On 18 April, 200 federal and state police officers raided seven houses in Melbourne, arresting five young men. The pretext for the raids was preventing an imminent terrorist attack. Victorian acting chief commissioner Tim Cartwright alleged that the young men “planned to carry out atrocious acts on Anzac Day”.
The subsequent media frenzy, however, has already dramatically obscured the known facts of the case.
Of five, three have been charged, two with terrorism-related offences. But neither has been charged with preparing an attack or planning an attack. The charge is “conspiracy to commit acts done in preparation for, or planning, terrorist acts”.
This is thought crime. For instance, “conspiracy” could be telling someone that you’re going to Google something. Or perhaps more specifically, a Muslim telling someone that he’s going to Google something.

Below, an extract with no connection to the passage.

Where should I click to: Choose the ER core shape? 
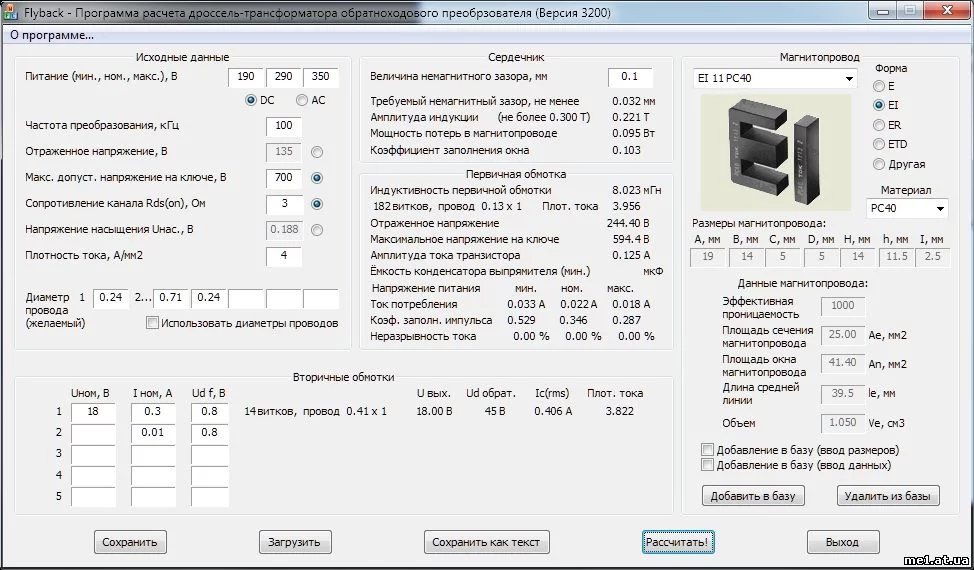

For the first time in Victoria, police used a Preventative Detention Order to detain one of the men, an 18 year old from Hampton Park. Such orders give police the power to detain someone for up to 14 days without charge. This man was held in custody for three days before being released and re-arrested and charged.

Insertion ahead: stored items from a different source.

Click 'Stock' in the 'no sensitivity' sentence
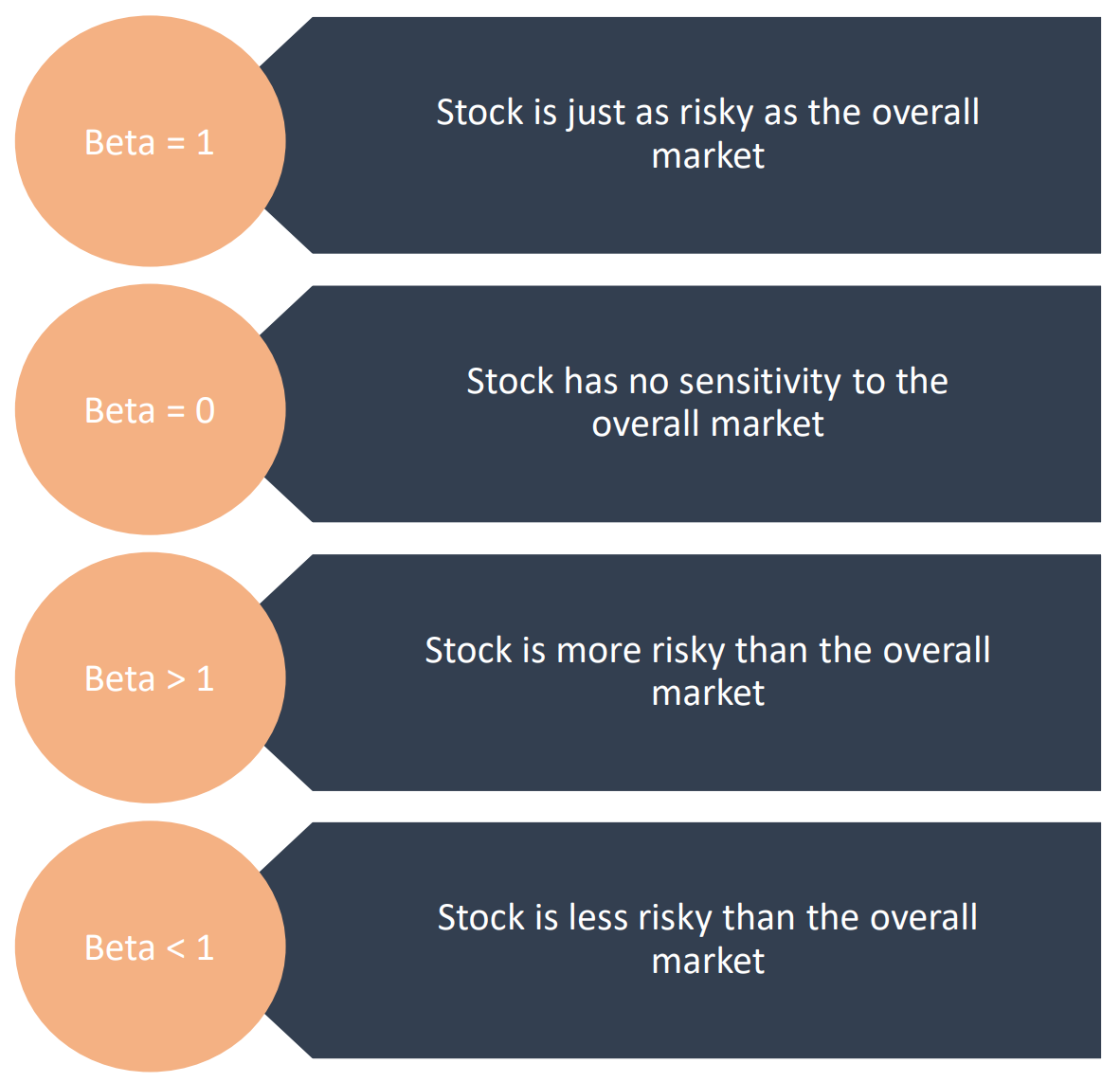510,381
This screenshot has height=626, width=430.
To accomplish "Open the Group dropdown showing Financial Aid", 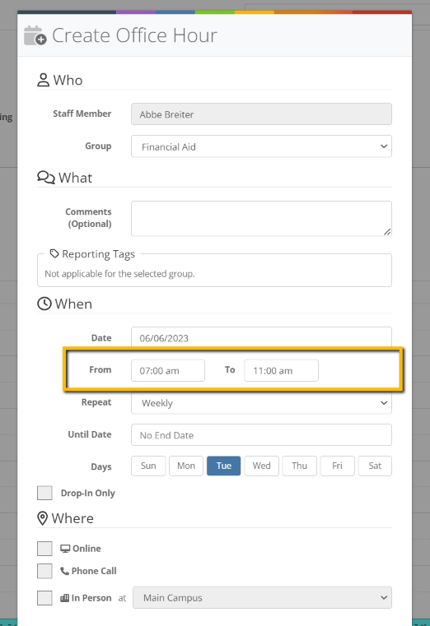I will point(262,147).
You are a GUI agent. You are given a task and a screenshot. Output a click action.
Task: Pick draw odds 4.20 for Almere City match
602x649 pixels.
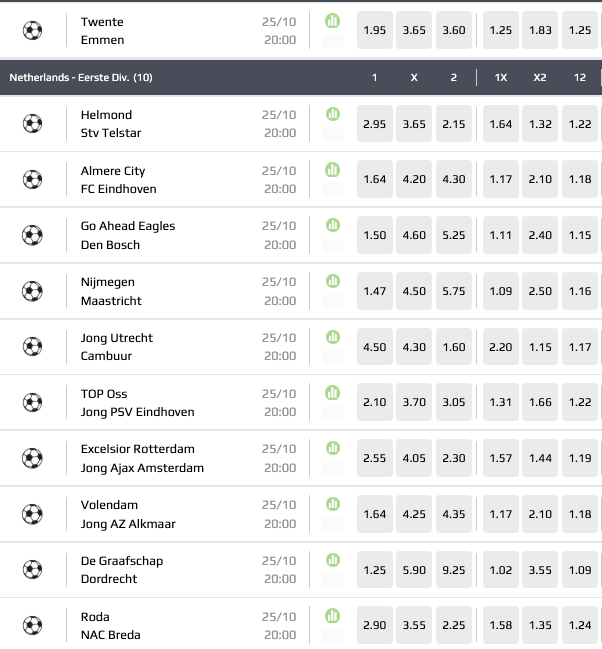click(x=414, y=179)
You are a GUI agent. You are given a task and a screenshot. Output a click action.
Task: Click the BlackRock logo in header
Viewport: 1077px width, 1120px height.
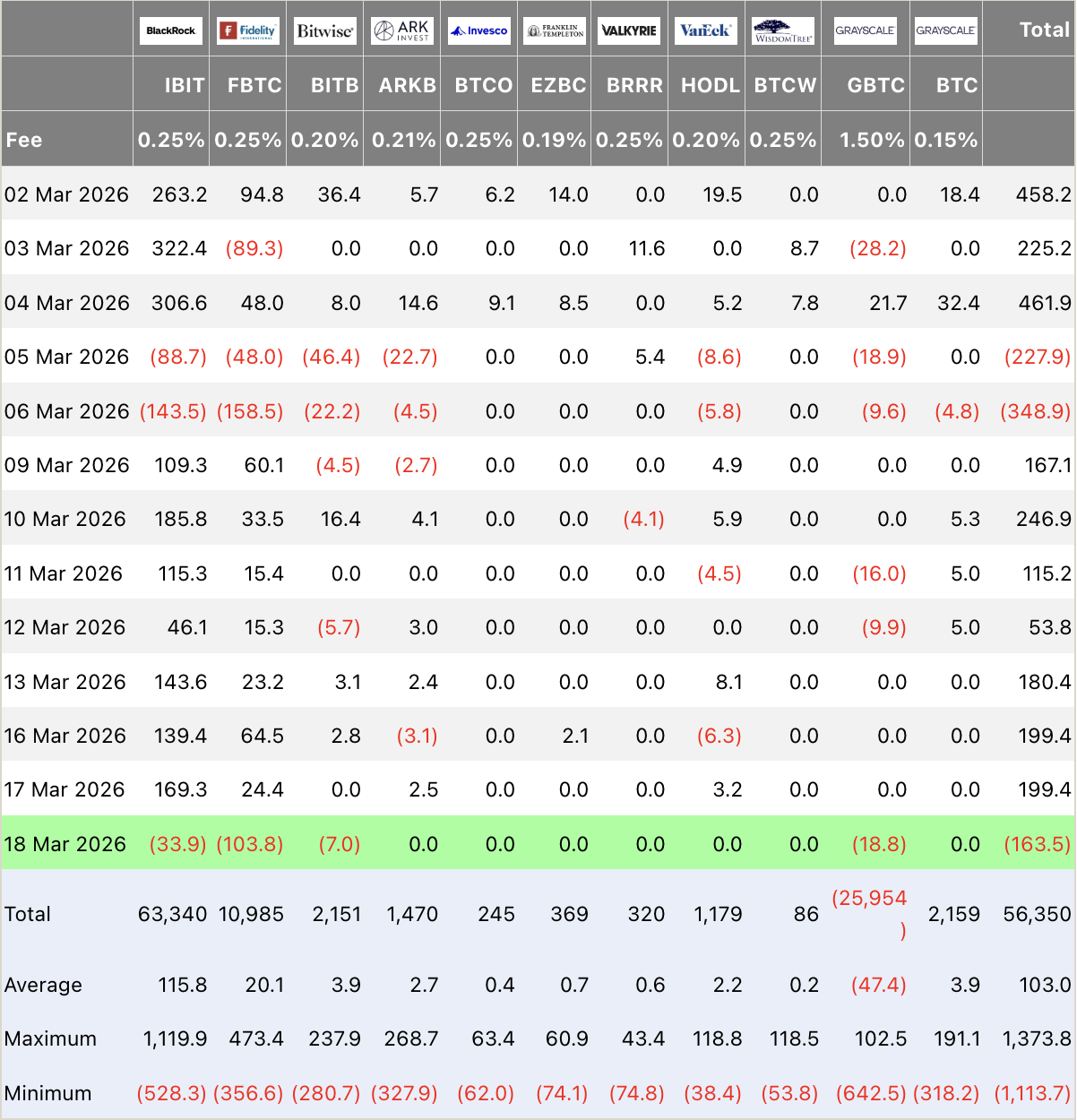[x=171, y=30]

His father alleges that, during the initial police raid, officers beat his son, breaking his arm and ribs.
Another arrestee, Aboriginal teenager Eathan Cruse, was viciously assaulted by police during one of the other raids. His father Glen told Fairfax Media that police gave him a “boot right in the head and they said, ‘Shut up, you Abo’, and I could hear Eathan … getting knocked out cold”.
His sister told Fairfax how she “woke up to a sniper pointing [a gun] at my head at 4am … We had all of them come into the house, they kicked-in the doors, tear gas was used and they cleared each room. They pulled my nine-year-old brother out of his bed”. His mother Anja said that after they were done with Eathan “there was a pool of blood on the floor”.

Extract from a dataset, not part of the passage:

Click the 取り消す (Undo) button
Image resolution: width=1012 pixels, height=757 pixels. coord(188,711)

The events contain an echo of the Guildford Four case – young Irish wrongly convicted of terrorism in 1975. All of the evidence used against them was obtained under torture by British police while the four were held without charge. It took until 1991 for their names to be cleared.
According to professor Greg Barton from the Global Terrorism Research Centre, speaking on ABC radio on 20 April, information gained from someone subject to a Preventative Detention Order “can’t be used in subsequent legal proceedings”. But the charges against these two men and the police powers used are among the most draconian in the Western world. Exactly what was said and done to the young injured man while he was in custody we may never know, but we should assume the treatment was awful. After all, if the police were prepared to break his arm and ribs in his own house – where there were witnesses – what might they be emboldened to do in private?
Gerry Conlon, one of the Guilford Four, in 2009 compared his case to the modern treatment of Muslims: “What has been happening in Britain since 2005 has created the same sort of conditions that helped to lead to our arrest. The same procedures are being followed – arrest as many as you can and present a circumstantial case in the hope that at least some of them will be convicted.”
We don’t know what the two young Melbourne men were thinking. But Conlon’s words, and the nature of the current charges, should give anyone pause before leaping to the conclusions that the police, the media and the political right want us to.